Dr. Bloembergen would go on to say that it was his good fortune to have arrived at the lab six weeks after Dr. Purcell and his colleges detected NMR in condensed matter. He had come upon a field that was ripe for discovery.
Dr. Bloembergen returned to the Netherlands to earn his doctoral degree at the University of Leiden, in 1948, and defend his thesis.
While there he met Huberta Deliana Brink, whom he called Deli. During the war she had been in a Japanese concentration camp in Indonesia, where she was born. Dr. Bloembergen returned to Harvard in 1949 and she followed shortly after. They married in Amsterdam on June 26, 1950, beginning a 67-year marriage. Both became citizens in 1958. She survives him.

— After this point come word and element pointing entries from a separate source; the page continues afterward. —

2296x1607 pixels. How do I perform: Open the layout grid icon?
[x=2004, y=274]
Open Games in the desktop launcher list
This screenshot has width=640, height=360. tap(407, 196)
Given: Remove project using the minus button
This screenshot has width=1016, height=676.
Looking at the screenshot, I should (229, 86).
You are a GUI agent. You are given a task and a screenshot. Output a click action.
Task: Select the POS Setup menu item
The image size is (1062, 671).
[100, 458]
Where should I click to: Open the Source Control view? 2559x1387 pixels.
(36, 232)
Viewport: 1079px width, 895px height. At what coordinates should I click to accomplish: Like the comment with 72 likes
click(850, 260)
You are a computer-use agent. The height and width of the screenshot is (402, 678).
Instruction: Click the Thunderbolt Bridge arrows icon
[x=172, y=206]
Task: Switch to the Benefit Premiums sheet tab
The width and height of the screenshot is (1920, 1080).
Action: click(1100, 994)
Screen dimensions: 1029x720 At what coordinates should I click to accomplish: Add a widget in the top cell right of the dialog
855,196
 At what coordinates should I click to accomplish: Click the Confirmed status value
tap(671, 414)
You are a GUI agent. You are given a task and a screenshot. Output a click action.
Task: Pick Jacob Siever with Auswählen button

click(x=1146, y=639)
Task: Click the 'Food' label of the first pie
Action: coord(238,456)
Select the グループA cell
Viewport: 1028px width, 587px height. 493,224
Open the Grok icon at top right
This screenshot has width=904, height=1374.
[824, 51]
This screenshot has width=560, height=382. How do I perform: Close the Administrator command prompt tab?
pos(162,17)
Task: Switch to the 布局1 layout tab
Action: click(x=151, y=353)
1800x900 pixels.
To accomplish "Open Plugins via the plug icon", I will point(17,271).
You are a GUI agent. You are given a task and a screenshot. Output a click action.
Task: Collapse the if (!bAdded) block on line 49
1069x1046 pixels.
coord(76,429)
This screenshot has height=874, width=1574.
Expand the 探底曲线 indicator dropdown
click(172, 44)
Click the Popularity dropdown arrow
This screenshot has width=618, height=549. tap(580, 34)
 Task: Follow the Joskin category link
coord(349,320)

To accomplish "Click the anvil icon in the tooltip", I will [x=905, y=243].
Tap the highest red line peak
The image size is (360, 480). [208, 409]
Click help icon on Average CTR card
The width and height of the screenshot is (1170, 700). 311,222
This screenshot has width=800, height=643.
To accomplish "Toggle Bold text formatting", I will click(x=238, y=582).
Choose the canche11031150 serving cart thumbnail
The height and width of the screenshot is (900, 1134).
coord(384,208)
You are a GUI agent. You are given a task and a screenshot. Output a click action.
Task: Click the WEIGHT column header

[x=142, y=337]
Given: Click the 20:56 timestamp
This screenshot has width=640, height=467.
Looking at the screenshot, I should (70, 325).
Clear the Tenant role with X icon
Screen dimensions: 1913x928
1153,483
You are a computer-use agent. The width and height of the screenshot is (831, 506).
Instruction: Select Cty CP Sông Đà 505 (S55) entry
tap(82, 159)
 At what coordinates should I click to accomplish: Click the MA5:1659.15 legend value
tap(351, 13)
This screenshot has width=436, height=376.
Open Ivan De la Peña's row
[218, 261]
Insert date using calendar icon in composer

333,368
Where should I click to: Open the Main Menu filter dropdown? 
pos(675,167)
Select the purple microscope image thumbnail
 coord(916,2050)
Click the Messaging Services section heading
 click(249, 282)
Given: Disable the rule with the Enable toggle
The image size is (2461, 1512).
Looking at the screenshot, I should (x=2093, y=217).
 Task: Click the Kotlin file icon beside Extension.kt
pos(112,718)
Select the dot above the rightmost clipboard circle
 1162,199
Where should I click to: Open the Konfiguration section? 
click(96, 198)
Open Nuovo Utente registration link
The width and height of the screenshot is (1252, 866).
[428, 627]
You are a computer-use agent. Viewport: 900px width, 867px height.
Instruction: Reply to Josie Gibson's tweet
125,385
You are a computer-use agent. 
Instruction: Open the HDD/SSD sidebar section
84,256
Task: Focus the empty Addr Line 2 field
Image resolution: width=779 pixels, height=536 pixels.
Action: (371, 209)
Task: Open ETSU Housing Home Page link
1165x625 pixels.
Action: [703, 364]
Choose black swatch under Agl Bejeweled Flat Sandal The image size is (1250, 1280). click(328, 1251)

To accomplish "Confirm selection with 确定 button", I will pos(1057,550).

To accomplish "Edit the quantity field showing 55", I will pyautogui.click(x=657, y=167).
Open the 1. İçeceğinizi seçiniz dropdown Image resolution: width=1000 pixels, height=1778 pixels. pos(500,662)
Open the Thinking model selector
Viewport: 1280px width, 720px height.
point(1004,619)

In addition to his wife and his son, he is survived by two daughters, Antonia Bloembergen and Juliana Dalton, and two grandchildren.
Dr. Bloembergen became a professor at Harvard in 1951 and stayed there until his retirement in 1990. He received the National Medal of Science from President Gerald R. Ford in 1974. After retiring from Harvard, he moved to Tucson and became a professor emeritus at the University of Arizona, College of Optical Sciences, in 1991, though he would not accept a salary.
In 2010, for his 90th birthday, his friends, family and scientists he had mentored — the “Nicolettes,” as one colleague called them — gathered at the university for an optical sciences symposium followed by a tennis tournament.
“He was so well loved by colleagues and especially former students and postdocs,” Dr. Wyant said.